Parece ser, sin embargo, que en el Antiguo Testamento eran de otra opinión. Tal y como nos relata hoy el segundo libro de Samuel estaba muy “mal visto” a los ojos de Dios eso de hacer números y censos poblacionales. Era una muestra de soberbia y orgullo el presumir ante todos de la cantidad de gente que uno tenía, y que consideraba como suya, cuando en realidad el único poseedor del orden creado era Dios… Esa fue la tentación que le llegó a David. ¡Y vaya la que le cayó al pobre rey de Israel!
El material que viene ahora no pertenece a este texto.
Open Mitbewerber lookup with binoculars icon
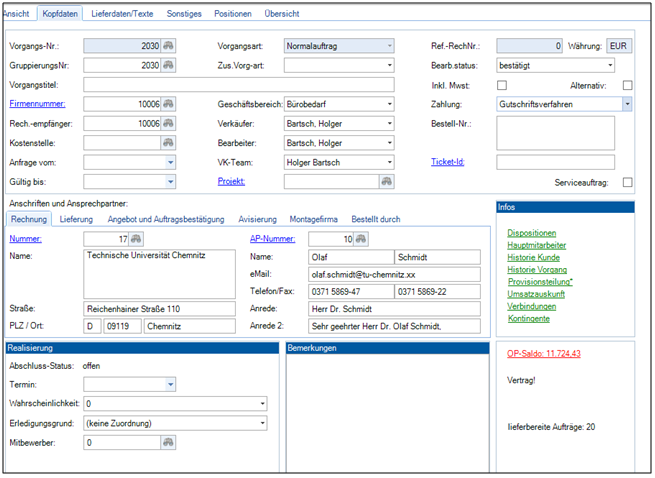 tap(169, 442)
A pesar de todo, nos admira su espíritu de compunción y arrepentimiento, pues fue capaz de acusarse como único responsable de lo ocurrido, y reconoció que el castigo no lo debían sufrir otros, sino él mismo.
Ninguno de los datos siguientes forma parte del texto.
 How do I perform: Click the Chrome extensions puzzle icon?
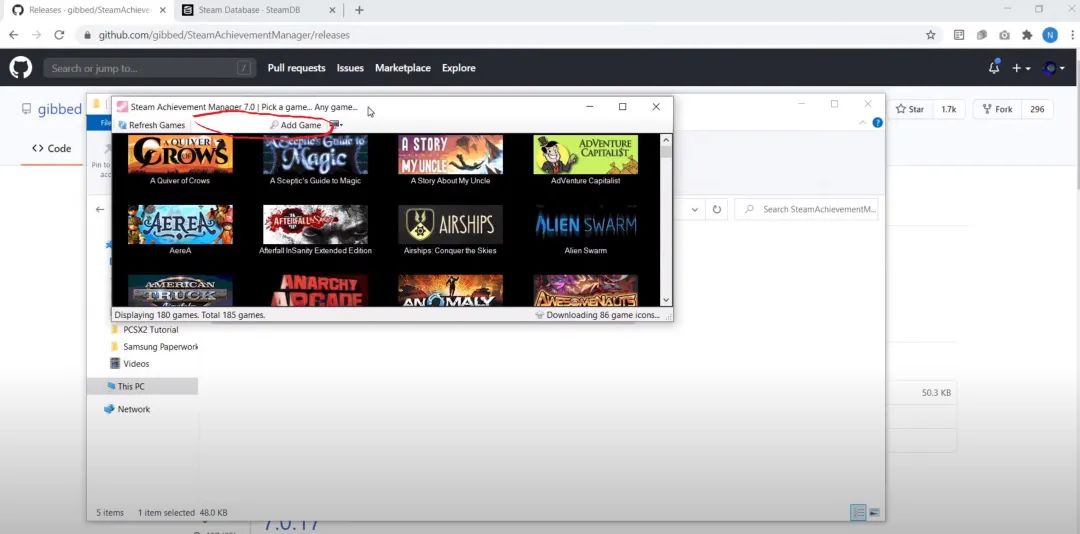[1026, 34]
¿Seremos capaces de encontrar semejante rectitud de intención entre nuestros contemporáneos? Pero, ¡ojo!, no se trata de echar las culpas al político de turno o al comentarista del telediario de la noche. Más bien, hemos de empezar hacer nuestro propio examen personal, y cara a Dios decir a una sola voz con David: “Soy yo el que ha pecado! ¡Soy yo el culpable!”. Y más allá de cualquier sentimiento falso de culpabilidad se trata de asumir nuestra verdadera condición: hijos de Dios, pero hijos que necesitan del cuidado paternal de Dios. Así, de la misma manera que un padre, amorosamente pero con diligencia, impide que el “mocoso” de cuatro años meta los dedos en el enchufe de la corriente eléctrica, la providencia divina actúa en nuestra vida mucho más de lo que podemos imaginar (ese disgusto nada más levantarte porque no ha sonado el despertador -o eso has pensado-; el coche puesto en doble fila y que no te deja salir a ti; el vecino al que has saludado por tercera vez y ni siquiera te ha dirigido la mirada…). ¡Sí!, Dios nos habla mucho más de lo que sospechamos.

Ayer mi amigo Miguel me ha dicho que está “cabreado” con Dios. Y se ha puesto a “hacer números”. Ha empezado a relatarme todo lo que ha hecho por Dios y por los demás, y lo poco que ha recibido a cambio. Intenté razonarle con sus mismos argumentos; pero todo resultaba inútil. Incluso llegué a decirle que Dios no espera nada de nosotros, que todo lo que tenemos lo hemos recibido gratis de Él. Pero Miguel seguía hablando con números y cantidades. Ése es el problema; pero no sólo de mi amigo, sino de cada uno de nosotros. De alguna manera seguimos razonando a lo “pitagórico”, como nuestro buen rey David (aunque aún no hubiera nacido el célebre pensador griego). Lo nuestro parece que son los resultados. Sin embargo, los esquemas de Dios son otros muy distintos.

¿Por qué no ves que Dios haga algún milagro en tu vida?… Recuerda el Evangelio de hoy: “No pudo hacer allí ningún milagro, sólo curó algunos enfermos imponiéndoles las manos. Y se extrañó de su falta de fe”. Así pues, los números en Dios no se encierran en teoremas, sino que se incrementan por la confianza puesta en Él, y la carga de amor que pongamos en cada una de nuestras acciones.